(練習文本)
----------

## [範例重點]
了解 sklearn 中，GridSearchCV 的使用方法與原理

In [1]:
import warnings

warnings.simplefilter('ignore')

# Datasets
from sklearn import datasets

# Preprocessing
from sklearn.model_selection import train_test_split, KFold, GridSearchCV

# Model
from sklearn.ensemble import GradientBoostingRegressor

# Evaluation
from sklearn.metrics import mean_squared_error, r2_score, accuracy_score

In [2]:
# 讀取波士頓房價資料集
boston = datasets.load_boston()

# 切分訓練集/測試集
X_train, X_test, y_train, y_test = train_test_split(boston.data, boston.target, test_size=0.25, random_state=0)

# 建立 GradientBoostingRegressor 模型
gdb_reg = GradientBoostingRegressor(random_state=0)

----------

(運用資訊)
• a. 請照抄 GridSearchCV 範例中以含有「# Evaluation」的字句開頭、以「boston.target, test_size=0.25, random_state=0)」結尾的段落。
• b. 在 GridSearchCV 範例中，切分訓練集與測試集時 test_size 設為多少？
• c. 列出 GridSearchCV 範例程式碼中所有以「#」開頭的英文註解。
接下來的各行取自另一個來源。

(已知資訊)
----------

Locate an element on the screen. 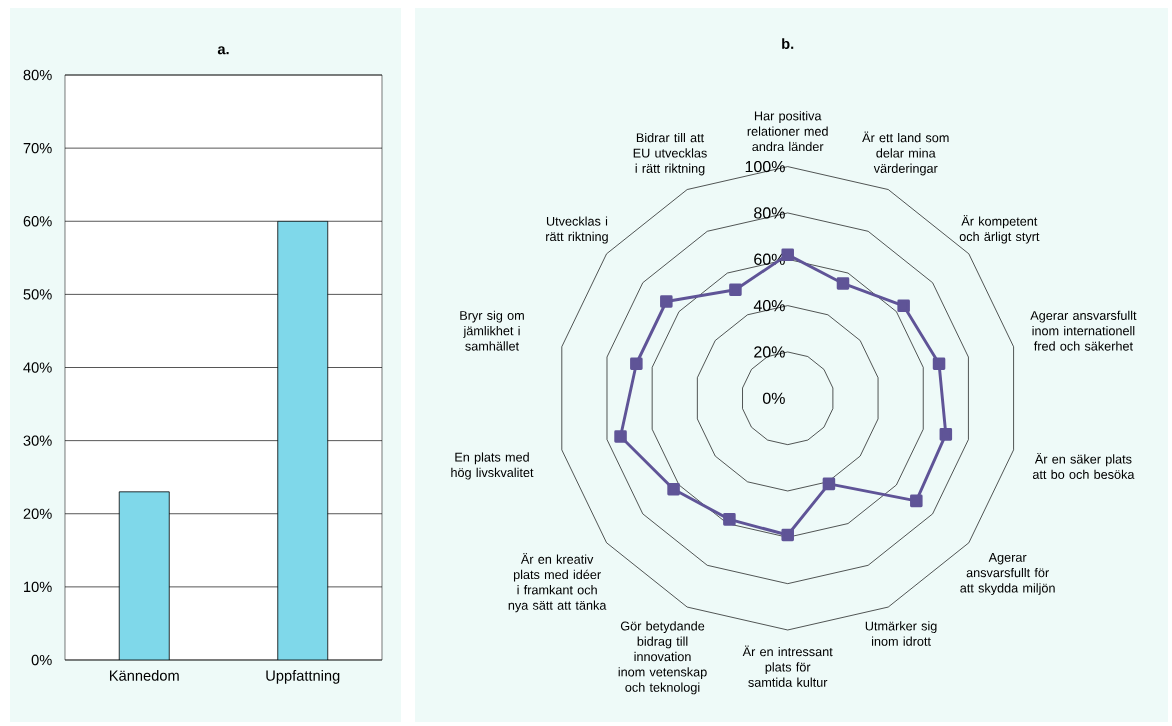 Image resolution: width=1172 pixels, height=726 pixels. spoke-label: Utvecklas i rätt riktning is located at coordinates (577, 230).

----------

(各題解答)
• a.
# Evaluation
from sklearn.metrics import mean_squared_error, r2_score, accuracy_score

In [2]:
# 讀取波士頓房價資料集
boston = datasets.load_boston()

# 切分訓練集/測試集
X_train, X_test, y_train, y_test = train_test_split(boston.data, boston.target, test_size=0.25, random_state=0)

• b. test_size 設為 0.25。

• c. Datasets、Preprocessing、Model、Evaluation